▶ [Source excerpt]
↓↓↓
Homework in an Age of Accountability

Tuesday, August 29, 2006 10:54 AM
  Comments [2]

If you were an administrator in Union 98 in Maine, you spent your summer on a district wide task force discussing homework and pouring over the results of a survey. The survey found that a majority of the students and a third of the parents felt homework had a negative effect on family life. When asked how much homework is completed, 82% of the parents believe their students complete all their homework compared to only 35% of teachers who said that students completed all their homework. After all the hard work, school policies remained intact, 10 minutes a night per grade and teachers were admonished to communicate with each other about how much homework they were assigning.

 

This unremarkable story was probably a common one, as districts around the country were barraged with parents complaining about summer homework and national news stories were trying to make sense of what appears to be the latest trend in homework. This fall there will be two new books out critical of homework and no doubt debates will heat up again as the media highlights the tensions that exist over homework.
↑↑↑
▶ [Source material]
↓↓↓
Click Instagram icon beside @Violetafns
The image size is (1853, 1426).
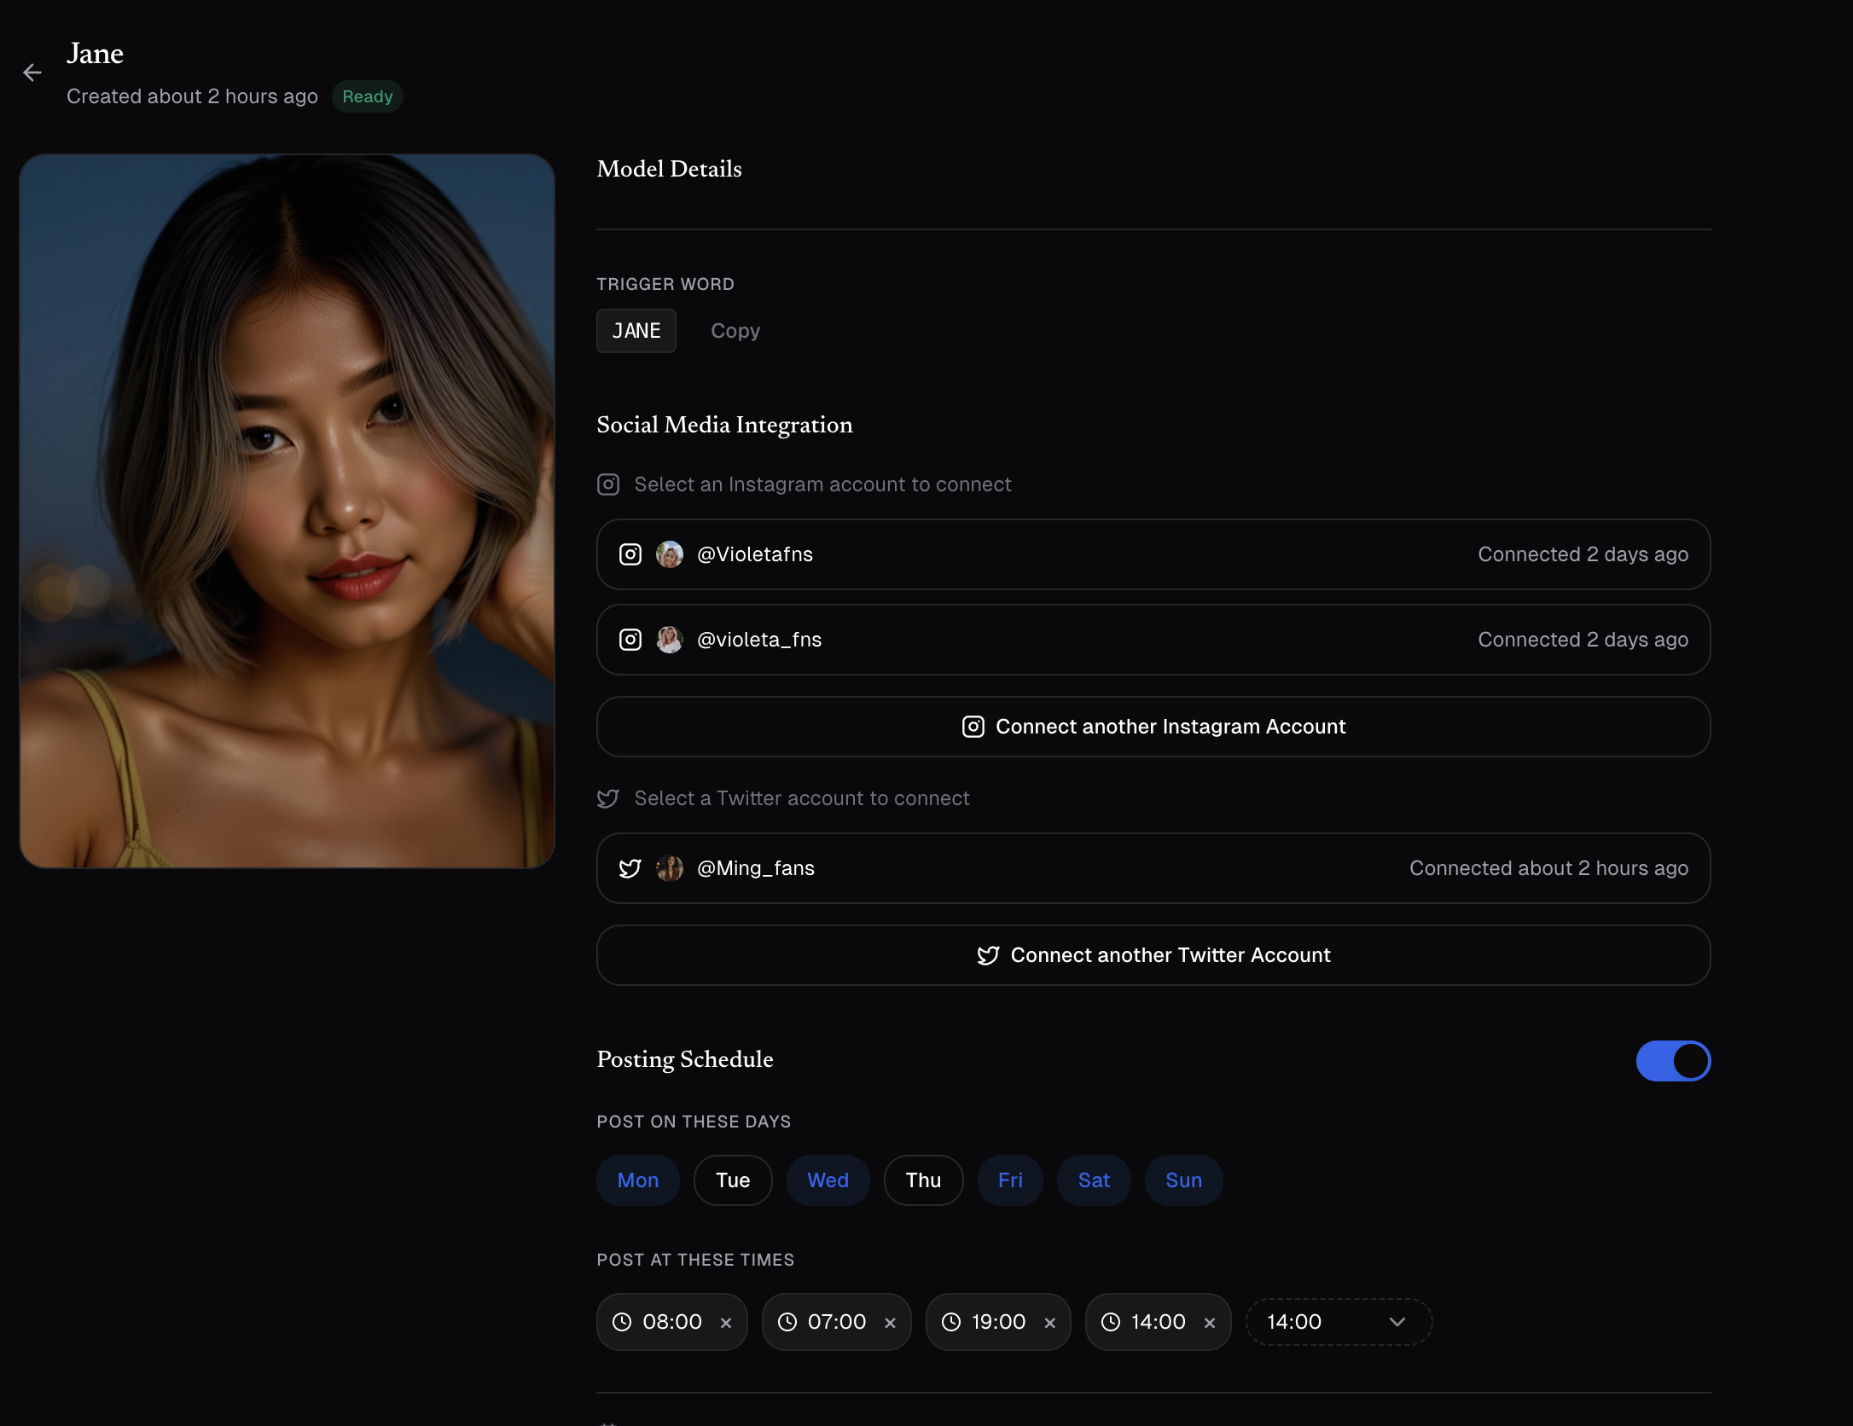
↑↑↑
▶ [Actions to take]
**a)** Summarize the homework post in two sentences.
**b)** Repeat everything in the homework post from "If you were" down to "they were assigning.".
None of the data is needed.

▶ [Task-by-task answers]
**a)** School administrators in Union 98 in Maine spent the summer on a task force studying a survey, which found that most students and a third of parents saw homework as harmful to family life and that parents and teachers disagreed sharply about how much homework gets completed, yet the district's policy of 10 minutes a night per grade stayed in place. The post calls this a likely common story, as districts nationwide faced parent complaints about summer homework, and it expects two new books critical of homework to reignite the debate that fall.

**b)**
If you were an administrator in Union 98 in Maine, you spent your summer on a district wide task force discussing homework and pouring over the results of a survey. The survey found that a majority of the students and a third of the parents felt homework had a negative effect on family life. When asked how much homework is completed, 82% of the parents believe their students complete all their homework compared to only 35% of teachers who said that students completed all their homework. After all the hard work, school policies remained intact, 10 minutes a night per grade and teachers were admonished to communicate with each other about how much homework they were assigning.